▶ Task description:
Give the records below again, word for word. No pictures belong in the copy.

[Pixel coordinate grounding data]
────────────────────
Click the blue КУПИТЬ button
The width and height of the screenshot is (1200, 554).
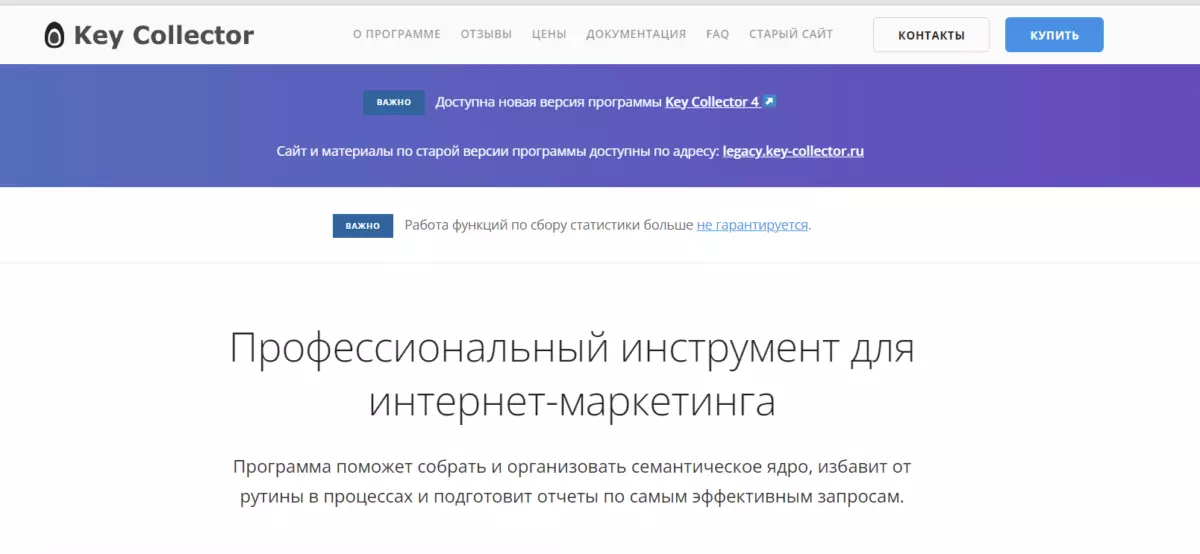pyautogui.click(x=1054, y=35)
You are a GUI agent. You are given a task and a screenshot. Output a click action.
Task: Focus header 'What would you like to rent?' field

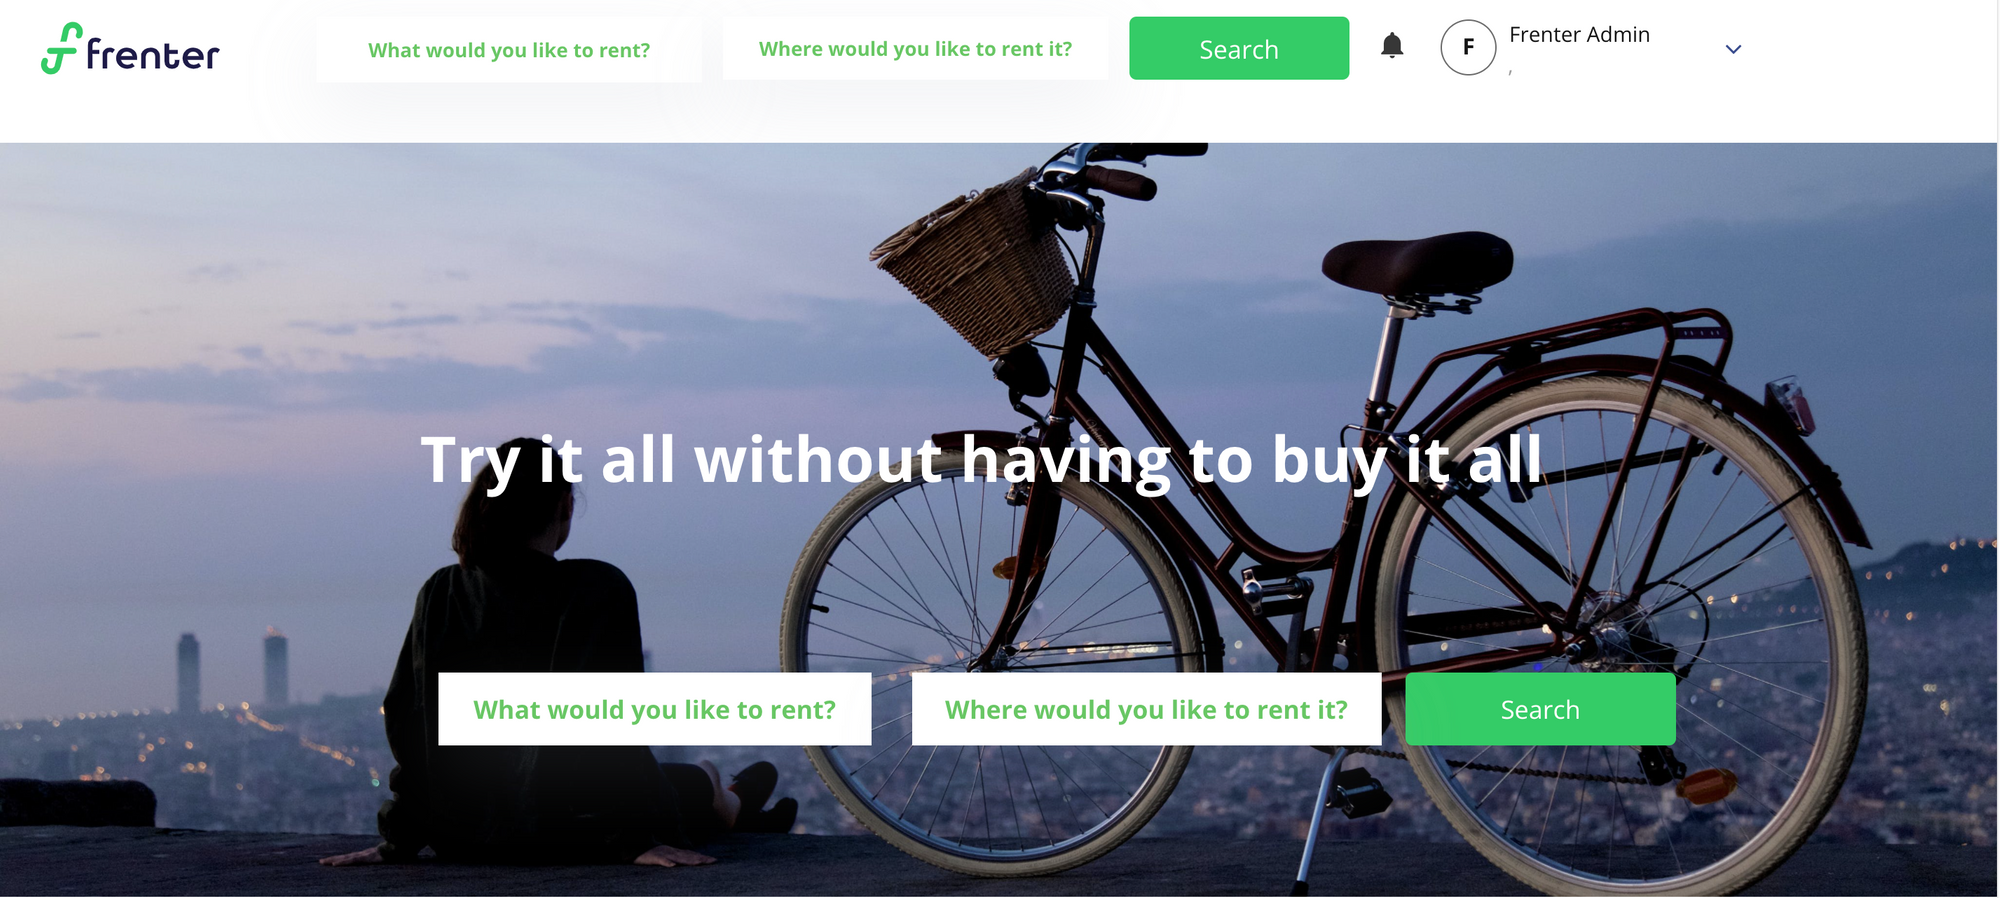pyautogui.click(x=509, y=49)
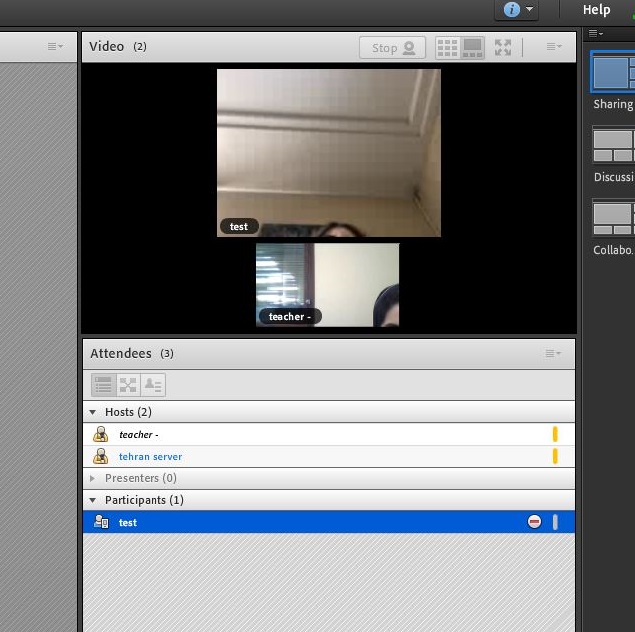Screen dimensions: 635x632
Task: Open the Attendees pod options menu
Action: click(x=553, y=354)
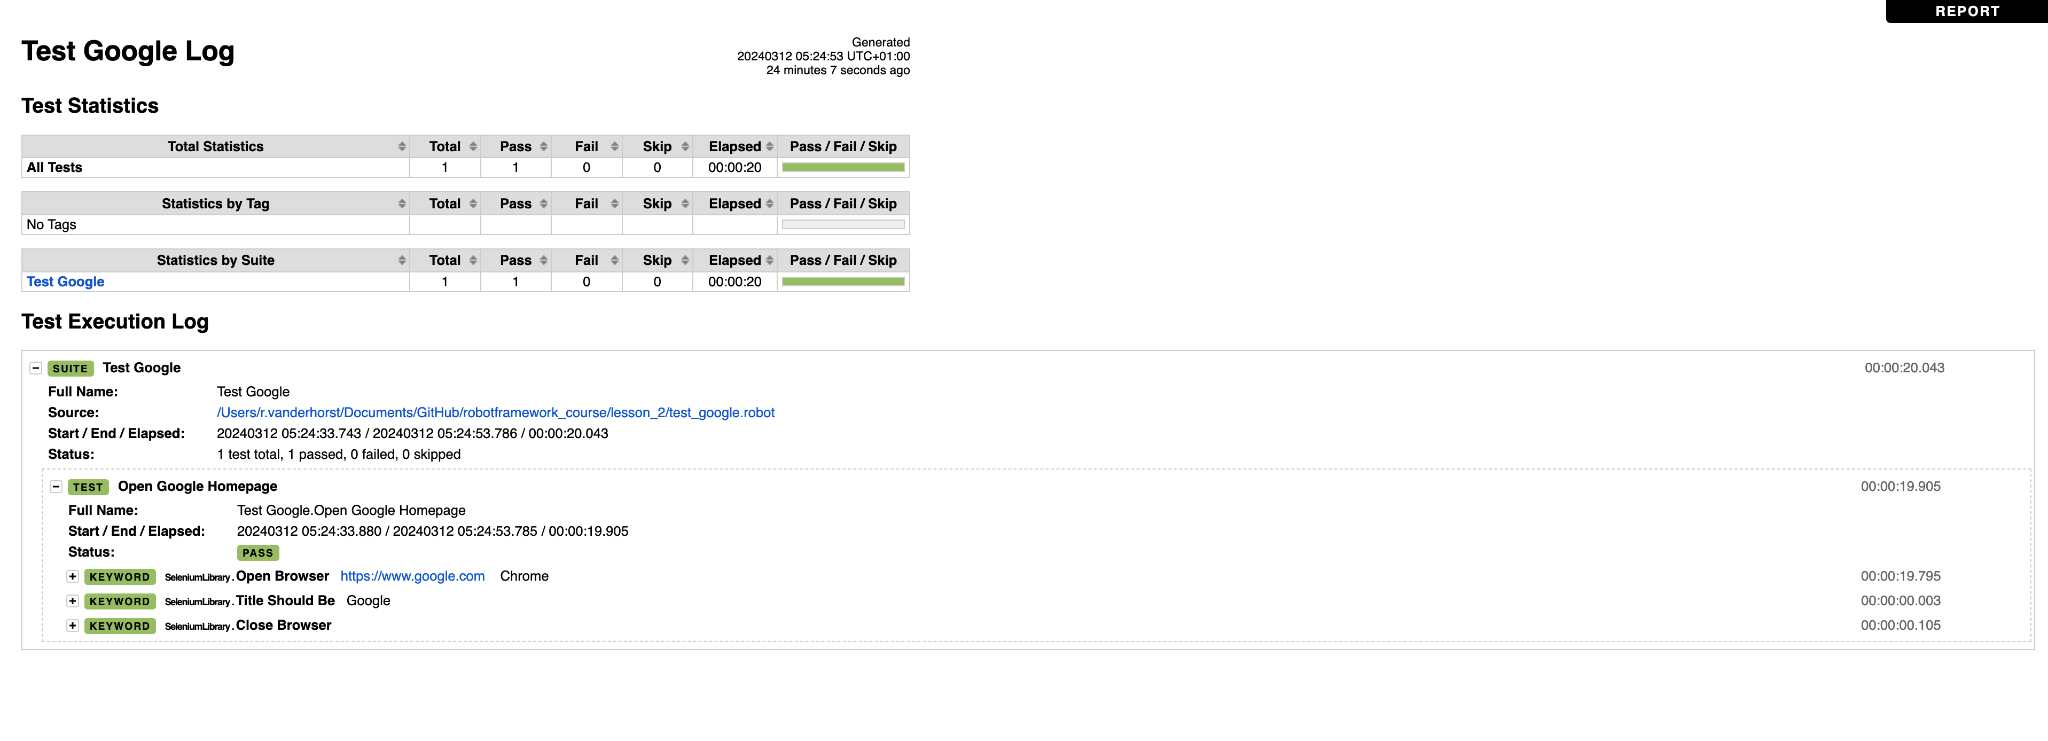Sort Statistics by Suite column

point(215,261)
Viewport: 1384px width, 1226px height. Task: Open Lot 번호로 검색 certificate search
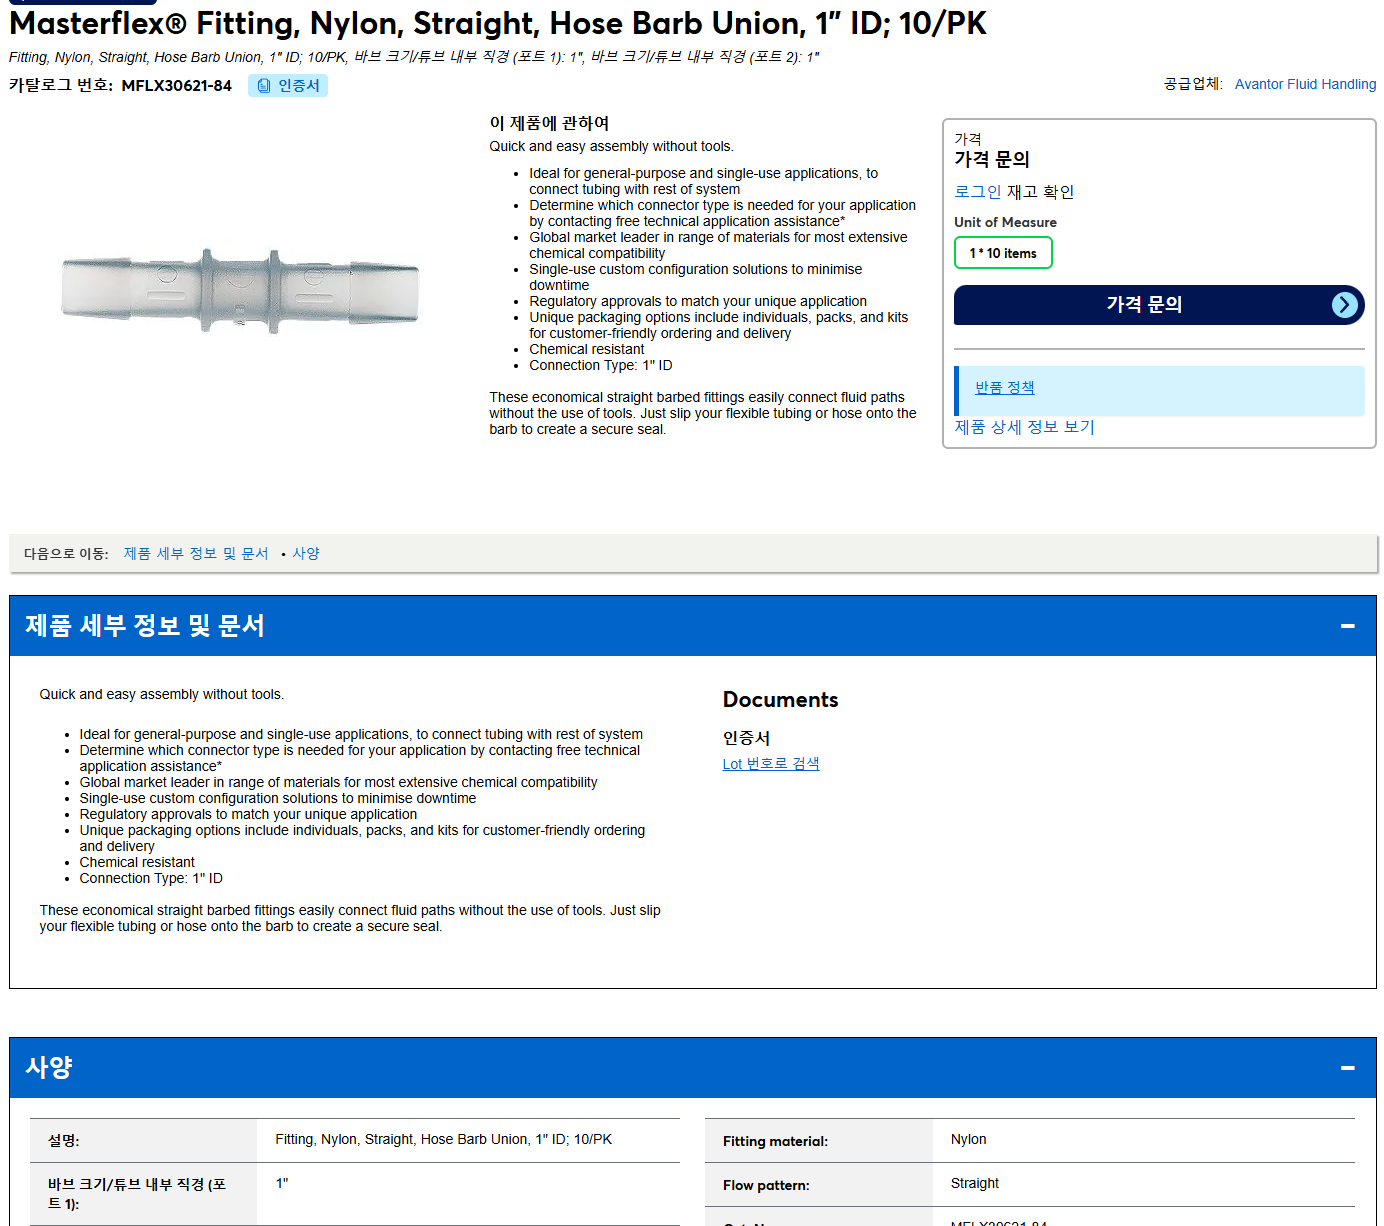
────────────────────
▶ Solution to this problem:
Click the blue КУПИТЬ button
The width and height of the screenshot is (1200, 554).
pyautogui.click(x=1054, y=35)
You are a GUI agent. You are given a task and a screenshot. Output a click action.
Task: Focus header 'What would you like to rent?' field

pyautogui.click(x=509, y=49)
Screen dimensions: 635x632
Task: Open the Attendees pod options menu
Action: click(x=553, y=354)
Sort Statistics by Suite column

point(215,261)
Viewport: 1384px width, 1226px height. Task: Open Lot 번호로 검색 certificate search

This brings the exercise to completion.